Le confinement nous protège du Covid-19, pas du stress, bien au contraire !

Ce que nous vivons est nouveau, inédit et nous plonge dans l’inconnu et l’incertitude avec intensité. Le confinement de tous nous a obligé, en quelques jours à peine, à revoir toute notre organisation, tant professionnelle que personnelle sans que nous y soyions vraiment préparés.

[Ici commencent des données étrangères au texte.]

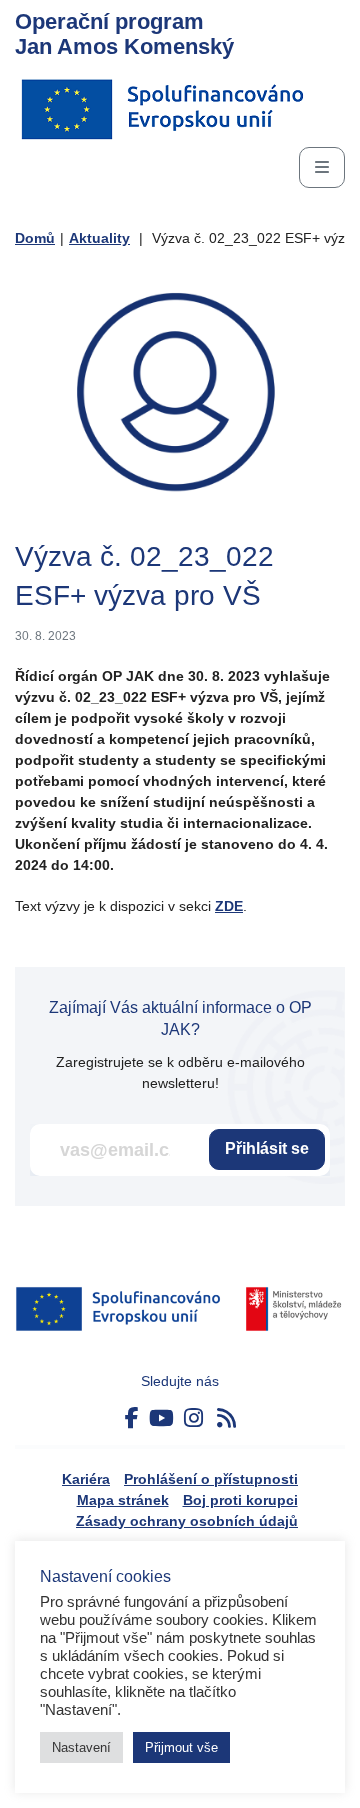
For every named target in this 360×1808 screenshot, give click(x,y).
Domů (35, 238)
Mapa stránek (123, 1500)
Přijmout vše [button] (181, 1747)
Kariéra (86, 1479)
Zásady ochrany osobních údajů (187, 1521)
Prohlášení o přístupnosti (211, 1479)
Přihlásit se (267, 1148)
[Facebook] (132, 1418)
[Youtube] (161, 1418)
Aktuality (99, 238)
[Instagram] (193, 1418)
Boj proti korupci (240, 1500)
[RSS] (226, 1418)
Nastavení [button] (81, 1747)
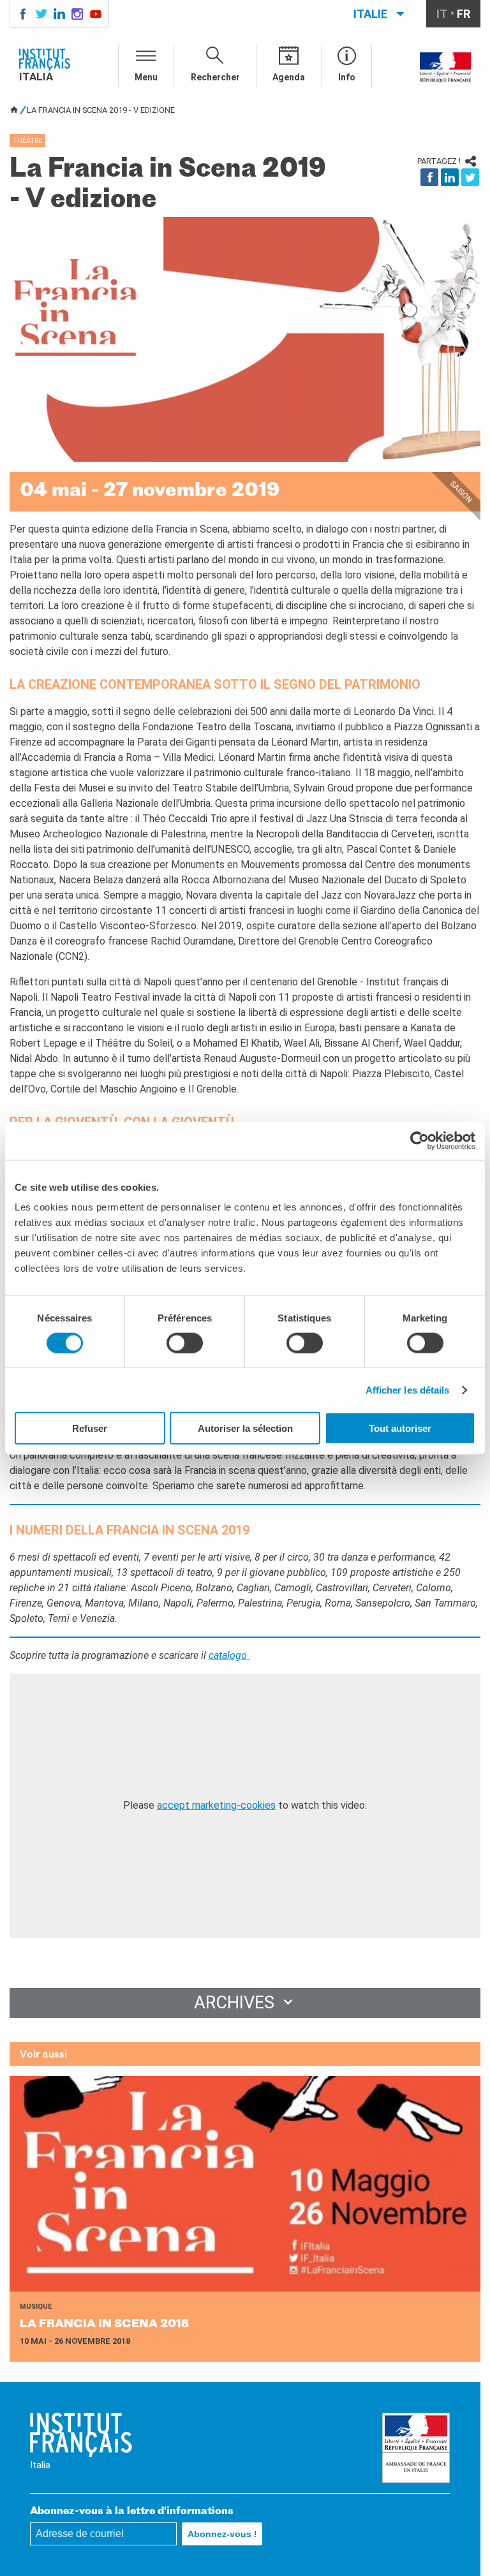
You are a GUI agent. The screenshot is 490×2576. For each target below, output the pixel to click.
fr (463, 13)
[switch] (185, 1342)
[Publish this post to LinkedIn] (450, 177)
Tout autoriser (400, 1428)
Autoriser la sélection (245, 1428)
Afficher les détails (408, 1389)
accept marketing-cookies (216, 1805)
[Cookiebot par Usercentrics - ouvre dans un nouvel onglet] (419, 1140)
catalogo (229, 1655)
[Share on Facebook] (429, 177)
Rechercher (215, 77)
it (441, 13)
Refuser (89, 1428)
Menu (146, 77)
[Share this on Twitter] (470, 177)
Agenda (288, 77)
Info (346, 77)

Chacun d’entre nous récolte aujourd’hui  les fruits de ce qu’il a développé, semé avant le confinement…la confiance ou pas, l’autonomie ou pas, l’écoute, la conscience de ses forces et de ses espaces de vulnérabilité, la souplesse d’ajustement ou la rigidité des croyances, l’empathie ou l’indifférence, l’amour ou le désintérêt.

Avant de voir ce que nous sommes amenés à lâcher et mettre en place pour éviter l’implosion, voyons ce qui se joue dans notre corps ! Parce que le premier bouleversement est là !

Des réseaux neuronaux en surchauffe ! Les apports des neurosciences affectives

Nous nous sentons déstabilisés, perturbés et affectés émotionnellement à des degrés divers parce que ce qui est train de se vivre touche à nos mécanismes archaïques de survie qui activent nos systèmes émotionnels et motivationnels tels que décrits par Jaak Panksepp, psychologue et neuroscientifique, un des premiers à étudier les neurosciences affectives.

A ce niveau d’intensité et d’universalité, autant dire que c’est assez nouveau et que cela nous ramène au tout petit que nous avons été !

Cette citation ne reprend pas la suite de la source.